On June 24, the U.S. Department of Justice released a letter with recommendations on handling and preventing evictions, including requiring landlords to apply for rental assistance before filing evictions, extending time in pending cases and partnering with community-based organizations and legal services — steps Nevada has already taken.  

“They were recommending that states build programs that address and make sure that we are connecting the very resources that we've fought so hard to get, all that money, to the very people who need it so that we can avoid these evictions,” Sen. Julia Ratti (D-Sparks) said during a meeting of the Advisory Committee on Housing on Monday. “While it is not perfect, I am incredibly proud of the state of Nevada for being ahead of the curve, and actually getting some of this, not just voluntarily, but put into law by the state of Nevada.”

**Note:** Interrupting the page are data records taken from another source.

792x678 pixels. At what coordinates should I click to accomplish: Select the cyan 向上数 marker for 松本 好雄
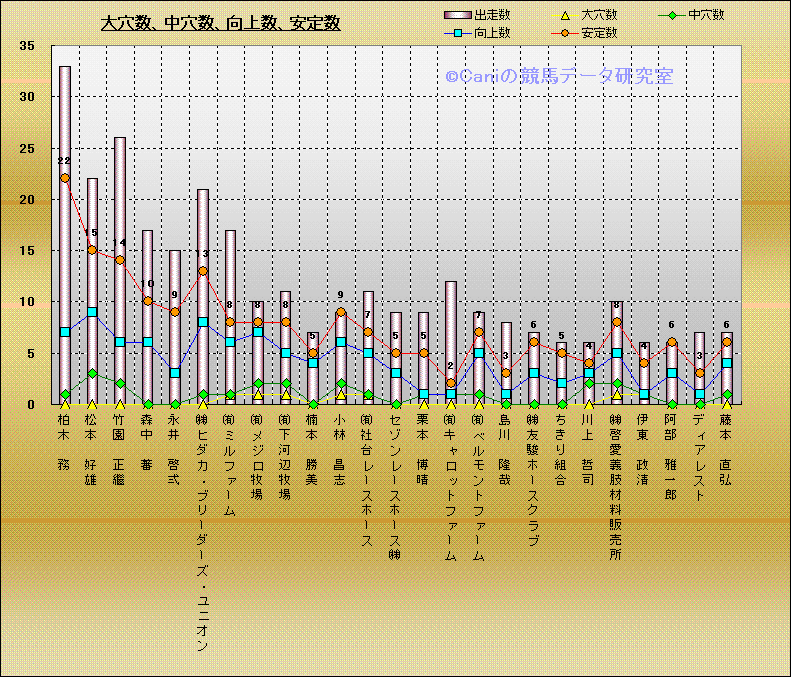pos(92,312)
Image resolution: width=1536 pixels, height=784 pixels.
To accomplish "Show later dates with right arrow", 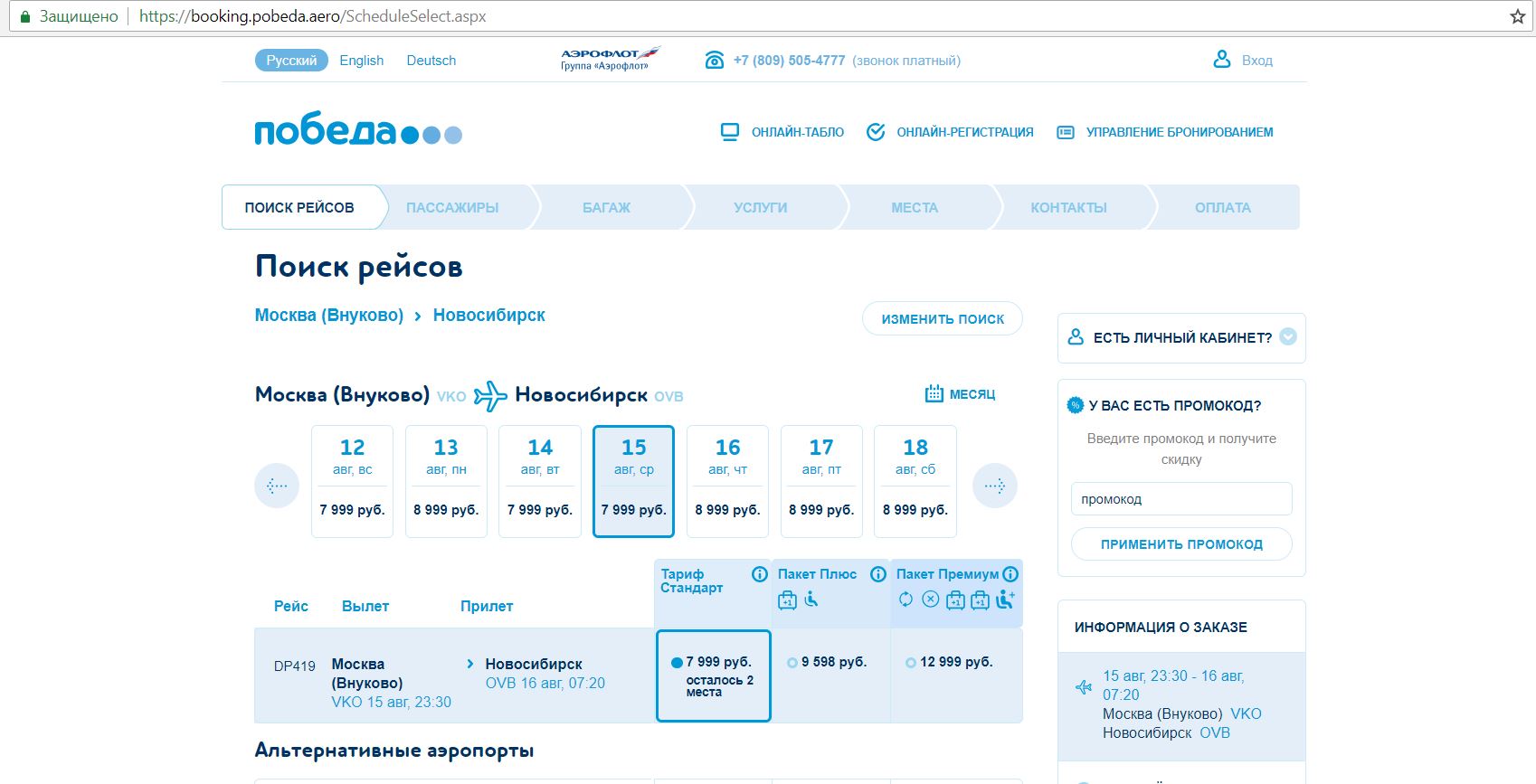I will click(994, 486).
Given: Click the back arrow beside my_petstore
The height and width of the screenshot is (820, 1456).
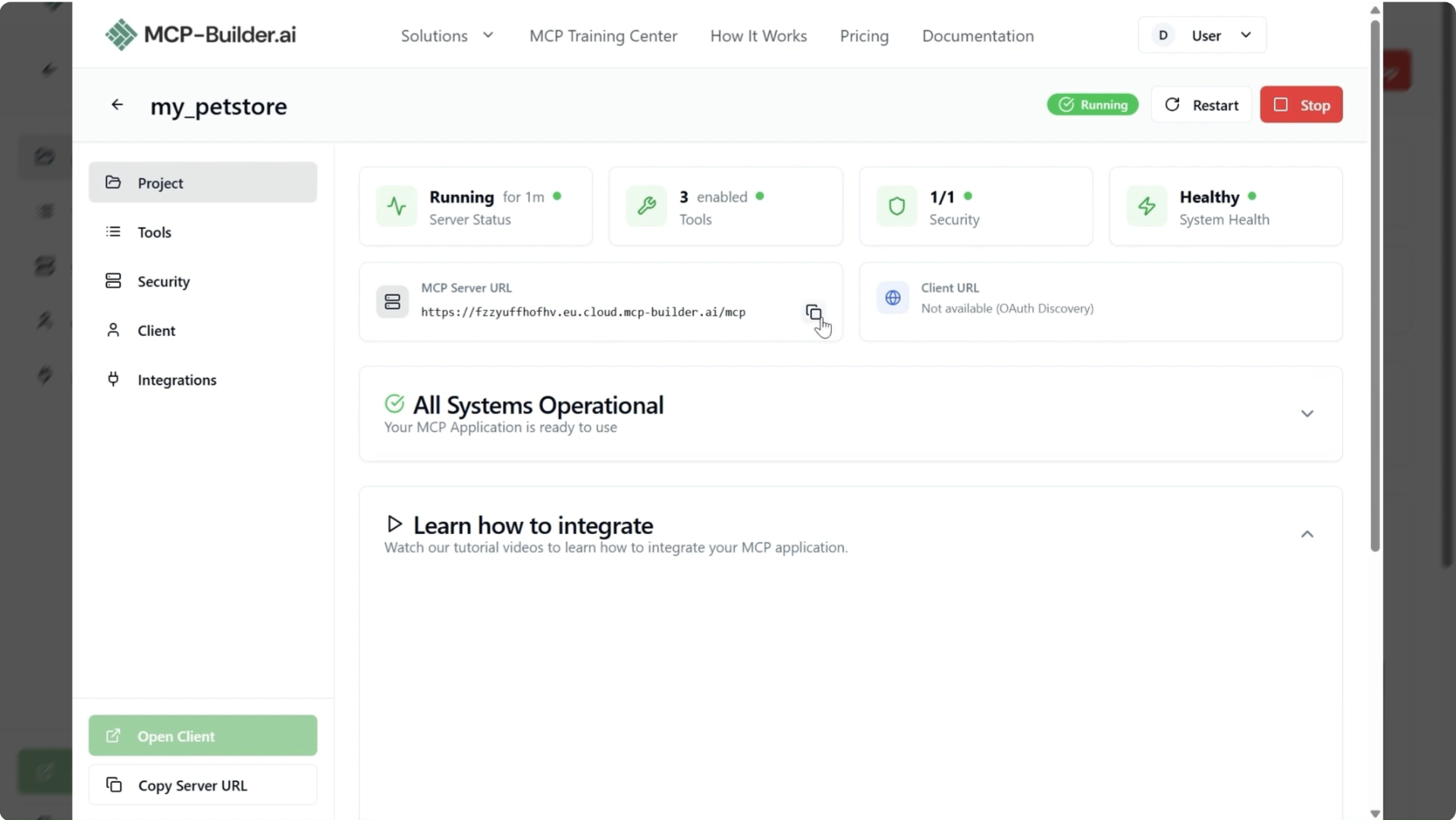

Many of Sisolak’s remarks during Wednesday’s press conference focused on protections for renters guaranteed by AB486, a bill passed during the 2021 legislative session and aimed at ensuring people are not evicted because of backlogs in aid disbursement.

Under the measure, tenants cannot be evicted for nonpayment of rent as long as a tenant is actively pursuing rental assistance, a landlord is not cooperating with the rental assistance process or a landlord has refused to accept rental assistance. 

The measure also establishes a process whereby tenants can allege wrongful eviction if the landlord accepted rental assistance from the government but evicted the tenant anyway.

But Bortolin said that to receive the protections, tenants must proactively file an answer with the court after receiving an eviction notice and she worries about individuals who do not know they need to still file responses in court.

“The burden to have an opportunity to defend yourself is on the tenant, which is unlike any other legal proceeding in America. Even if someone is pursuing rental assistance, if they receive a seven day pay-or-quit notice from their landlord, that means they have seven days to respond to the court or the eviction can be granted,” Bortolin said. “[AB486] gives tenants a tool, but they have to pursue that tool.”

The protections bill also includes a highly anticipated $5 million allocation for a landlord assistance program, but the program has not paid out any funds to date. Officials say that a launch of a form on August 1 will start the process to determine what landlords may be eligible to receive the funding.

In addition to help for renters, the state is receiving $121 million in homeowner assistance funds from the American Rescue Plan to help people with existing mortgages. The state and the Nevada Affordable Housing Assistance Corporation have already received 10 percent of the funding to hire staff, establish infrastructure and programs to prepare before getting the remaining funds. 

Officials say they are not expecting the need to be as severe as it was during the Great Recession but aim to retain homeownership.

This story was updated at 9:30 a.m. on Thursday, July 29, 2021 to include information about funding distributed through the landlord assistance program as part of AB486.